Vorbeugend sollten bereits bei der Planung von Dächern Schneeschutzvorrichtungen eingeplant werden. Basis für die Berechnung sind die DIN EN 1991-1-3 (ehemals DIN 1055-5) sowie die Hinweise zur Lastermittlung innerhalb der Fachregel des ZVDH unter 3.2. „Schneelasten auf Dächern“. Zusätzlich ist das seit dem 1.8.2013 in Kraft getretene Merkblatt „Einbauteile bei Dachdeckungen“ mit dem Kapitel 3.6 Schneeschutzsysteme zu berücksichtigen. Im Regelfall bieten die am Markt verfügbaren Dachplanungs-Tools schon eine den Normen und Fachregeln entsprechende Schneelastberechnung. In den zugrunde liegenden Rechengang (nach ZVDH Fachregel „Schneelasten auf Dächern“ 3.2.4) fließen als Faktoren die regionalen Schneelasten, die Sparren- und Trauflängen sowie die Neigung des Daches ein. Ob zudem tieferliegende Gebäude oder Gebäudeteile zu schützen sind, wird ebenfalls berücksichtigt. Hieraus ergeben sich zum einen die statischen Vorgaben für das Dachtragwerk, zum anderen die zu ergreifenden Maßnahmen zum Schneeschutz. Hier ist auch der Dachhandwerker in der Pflicht. Denn für die von ihm eingebauten Schneeschutzmaßnahmen muss er einen auf das Objekt bezogenen statischen Nachweis vorlegen. Mit dem neuen Merkblatt „Einbauteile bei Dachdeckungen“ ist es deutlich einfacher geworden, einen solchen Nachweis zu erbringen. Im erwähnten Merkblatt heißt es unter 3.6.5 Bemessung Absatz (4): „[...] Der statische Nachweis hat herstellerseitig nach den eingeführten Technischen Baubestimmungen zu erfolgen.“ Die meisten Hersteller bieten ergänzend zu ihrem Schneeschutzprogramm auch einen Berechnungsservice an, der neben der Berechnung der Schneelast auch die Dimensionierung der notwendigen Schneeschutzsysteme objektbezogen ermittelt.
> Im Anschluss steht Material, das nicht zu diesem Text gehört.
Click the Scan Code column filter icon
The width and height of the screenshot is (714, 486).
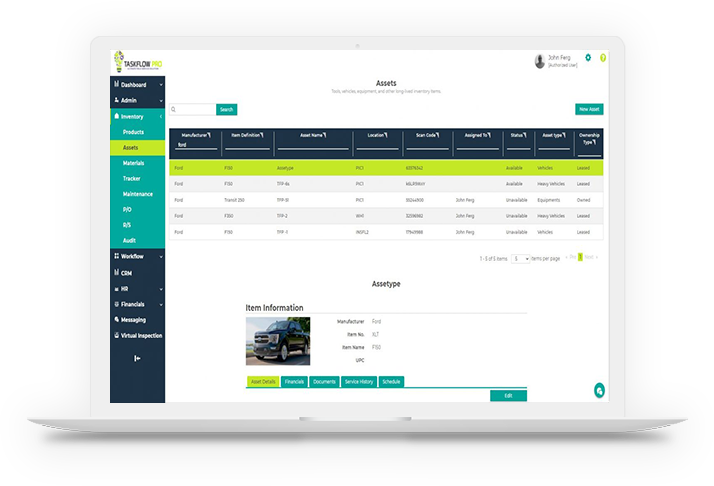coord(441,135)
Regionale Bauweisen beachten

Insbesondere in schneereichen Regionen haben sich zudem Bauweisen etabliert, die den von den Schneemengen ausgehenden Gefahren Rechnung tragen. Ein Beispiel hierfür ist der Hochschwarzwald mit Schneehöhen von zwei Metern und mehr. Traditionelle Schwarzwaldhäuser besitzen deshalb kaum Schneefangvorrichtungen und ursprünglich auch keine Regenrinnen. Große Dachüberstände sorgen zusätzlich dafür, den Schnee und das Schmelzwasser möglichst weit weg vom Bauwerk zu führen. Wenn möglich, modelliert man zudem das Gelände um ein Haus so, dass das Wasser vom Gebäude wegläuft. Einige dieser Erkenntnisse flossen auch bei der Planung und dem Bau des Freizeitbads „Badeparadies Schwarzwald“ am Titisee im Schwarzwald ein.

Tragfähiges Ziegeldach

Das im Grundriss T-förmige Bauwerk besteht aus einem von außen sichtgeschützten Glaspavillon mit aufschiebbarem Panoramadach, einem langen Ziegeldach mit auskragendem Glasgiebeln und mittigem Lichtband sowie einem weiteren Ziegeldach, das den Eingangsbereich überspannt. Mit rund 4000 m² Dachfläche überspannt das größte Dach das Rutschenparadies Galaxy. Die trapezförmige Dachkonstruktion aus Leimholzbindern trägt sowohl die Lasten des Daches als auch große Teile der an den Bindern abgehängten Rutschen. Großflächige Holzdämmelemente oberhalb der Leimholzbinder wirken als aussteifende Dachscheiben.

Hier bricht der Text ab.